-- start of Recorded information --

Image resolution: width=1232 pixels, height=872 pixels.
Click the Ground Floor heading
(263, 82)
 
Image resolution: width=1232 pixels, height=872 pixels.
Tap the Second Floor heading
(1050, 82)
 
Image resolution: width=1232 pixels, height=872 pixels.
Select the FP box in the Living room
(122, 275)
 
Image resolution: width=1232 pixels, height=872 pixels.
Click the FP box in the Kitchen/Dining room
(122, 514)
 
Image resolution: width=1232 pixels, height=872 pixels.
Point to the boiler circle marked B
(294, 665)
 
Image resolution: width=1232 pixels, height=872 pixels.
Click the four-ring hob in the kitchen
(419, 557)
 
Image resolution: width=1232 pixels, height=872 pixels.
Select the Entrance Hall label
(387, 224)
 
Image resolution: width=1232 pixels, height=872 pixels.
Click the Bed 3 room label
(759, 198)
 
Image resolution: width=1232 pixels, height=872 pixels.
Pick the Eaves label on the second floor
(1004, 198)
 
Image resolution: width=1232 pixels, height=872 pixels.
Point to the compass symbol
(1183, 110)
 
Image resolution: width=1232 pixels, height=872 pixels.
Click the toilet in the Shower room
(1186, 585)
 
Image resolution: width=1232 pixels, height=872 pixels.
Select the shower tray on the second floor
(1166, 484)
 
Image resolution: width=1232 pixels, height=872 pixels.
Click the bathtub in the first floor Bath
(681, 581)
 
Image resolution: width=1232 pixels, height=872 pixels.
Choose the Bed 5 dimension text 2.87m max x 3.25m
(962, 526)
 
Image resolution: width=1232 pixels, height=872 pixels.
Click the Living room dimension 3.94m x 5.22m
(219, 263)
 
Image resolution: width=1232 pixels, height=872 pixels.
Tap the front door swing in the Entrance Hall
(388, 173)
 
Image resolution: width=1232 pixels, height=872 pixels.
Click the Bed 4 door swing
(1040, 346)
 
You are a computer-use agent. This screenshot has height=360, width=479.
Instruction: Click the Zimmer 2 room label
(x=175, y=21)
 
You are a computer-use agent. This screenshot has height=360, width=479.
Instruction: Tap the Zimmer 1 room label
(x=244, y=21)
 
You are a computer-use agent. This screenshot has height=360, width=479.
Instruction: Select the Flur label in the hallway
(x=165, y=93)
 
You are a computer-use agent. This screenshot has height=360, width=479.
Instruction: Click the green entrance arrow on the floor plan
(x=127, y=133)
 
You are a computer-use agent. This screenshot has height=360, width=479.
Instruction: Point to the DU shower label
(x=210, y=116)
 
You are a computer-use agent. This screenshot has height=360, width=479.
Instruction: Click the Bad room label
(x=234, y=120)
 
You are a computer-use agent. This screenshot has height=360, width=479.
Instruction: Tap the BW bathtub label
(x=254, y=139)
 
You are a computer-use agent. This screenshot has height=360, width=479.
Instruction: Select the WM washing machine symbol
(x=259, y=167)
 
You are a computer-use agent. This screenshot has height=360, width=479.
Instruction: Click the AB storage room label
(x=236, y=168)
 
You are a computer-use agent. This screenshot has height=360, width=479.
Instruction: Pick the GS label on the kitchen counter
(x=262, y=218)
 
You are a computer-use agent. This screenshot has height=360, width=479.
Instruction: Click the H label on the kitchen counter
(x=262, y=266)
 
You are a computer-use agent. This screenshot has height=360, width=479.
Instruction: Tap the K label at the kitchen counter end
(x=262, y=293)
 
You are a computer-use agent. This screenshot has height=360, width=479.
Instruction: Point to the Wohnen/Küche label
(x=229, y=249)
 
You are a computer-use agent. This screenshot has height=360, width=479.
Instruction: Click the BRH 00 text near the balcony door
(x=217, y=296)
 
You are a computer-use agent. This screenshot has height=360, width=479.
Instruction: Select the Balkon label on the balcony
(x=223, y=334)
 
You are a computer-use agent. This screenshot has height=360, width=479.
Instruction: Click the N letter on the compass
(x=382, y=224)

-- end of Recorded information --

To be done –
Quote all of the records above verbatim, line by line, without changing anything.

Result of the task –
Image resolution: width=1232 pixels, height=872 pixels.
Click the Ground Floor heading
(263, 82)
 
Image resolution: width=1232 pixels, height=872 pixels.
Tap the Second Floor heading
(1050, 82)
 
Image resolution: width=1232 pixels, height=872 pixels.
Select the FP box in the Living room
(122, 275)
 
Image resolution: width=1232 pixels, height=872 pixels.
Click the FP box in the Kitchen/Dining room
(122, 514)
 
Image resolution: width=1232 pixels, height=872 pixels.
Point to the boiler circle marked B
(294, 665)
 
Image resolution: width=1232 pixels, height=872 pixels.
Click the four-ring hob in the kitchen
(419, 557)
 
Image resolution: width=1232 pixels, height=872 pixels.
Select the Entrance Hall label
(387, 224)
 
Image resolution: width=1232 pixels, height=872 pixels.
Click the Bed 3 room label
(759, 198)
 
Image resolution: width=1232 pixels, height=872 pixels.
Pick the Eaves label on the second floor
(1004, 198)
 
Image resolution: width=1232 pixels, height=872 pixels.
Point to the compass symbol
(1183, 110)
 
Image resolution: width=1232 pixels, height=872 pixels.
Click the toilet in the Shower room
(1186, 585)
 
Image resolution: width=1232 pixels, height=872 pixels.
Select the shower tray on the second floor
(1166, 484)
 
Image resolution: width=1232 pixels, height=872 pixels.
Click the bathtub in the first floor Bath
(681, 581)
 
Image resolution: width=1232 pixels, height=872 pixels.
Choose the Bed 5 dimension text 2.87m max x 3.25m
(962, 526)
 
Image resolution: width=1232 pixels, height=872 pixels.
Click the Living room dimension 3.94m x 5.22m
(219, 263)
 
Image resolution: width=1232 pixels, height=872 pixels.
Tap the front door swing in the Entrance Hall
(388, 173)
 
Image resolution: width=1232 pixels, height=872 pixels.
Click the Bed 4 door swing
(1040, 346)
 
You are a computer-use agent. This screenshot has height=360, width=479.
Instruction: Click the Zimmer 2 room label
(x=175, y=21)
 
You are a computer-use agent. This screenshot has height=360, width=479.
Instruction: Tap the Zimmer 1 room label
(x=244, y=21)
 
You are a computer-use agent. This screenshot has height=360, width=479.
Instruction: Select the Flur label in the hallway
(x=165, y=93)
 
You are a computer-use agent. This screenshot has height=360, width=479.
Instruction: Click the green entrance arrow on the floor plan
(x=127, y=133)
 
You are a computer-use agent. This screenshot has height=360, width=479.
Instruction: Point to the DU shower label
(x=210, y=116)
 
You are a computer-use agent. This screenshot has height=360, width=479.
Instruction: Click the Bad room label
(x=234, y=120)
 
You are a computer-use agent. This screenshot has height=360, width=479.
Instruction: Tap the BW bathtub label
(x=254, y=139)
 
You are a computer-use agent. This screenshot has height=360, width=479.
Instruction: Select the WM washing machine symbol
(x=259, y=167)
 
You are a computer-use agent. This screenshot has height=360, width=479.
Instruction: Click the AB storage room label
(x=236, y=168)
 
You are a computer-use agent. This screenshot has height=360, width=479.
Instruction: Pick the GS label on the kitchen counter
(x=262, y=218)
 
You are a computer-use agent. This screenshot has height=360, width=479.
Instruction: Click the H label on the kitchen counter
(x=262, y=266)
 
You are a computer-use agent. This screenshot has height=360, width=479.
Instruction: Tap the K label at the kitchen counter end
(x=262, y=293)
 
You are a computer-use agent. This screenshot has height=360, width=479.
Instruction: Point to the Wohnen/Küche label
(x=229, y=249)
 
You are a computer-use agent. This screenshot has height=360, width=479.
Instruction: Click the BRH 00 text near the balcony door
(x=217, y=296)
 
You are a computer-use agent. This screenshot has height=360, width=479.
Instruction: Select the Balkon label on the balcony
(x=223, y=334)
 
You are a computer-use agent. This screenshot has height=360, width=479.
Instruction: Click the N letter on the compass
(x=382, y=224)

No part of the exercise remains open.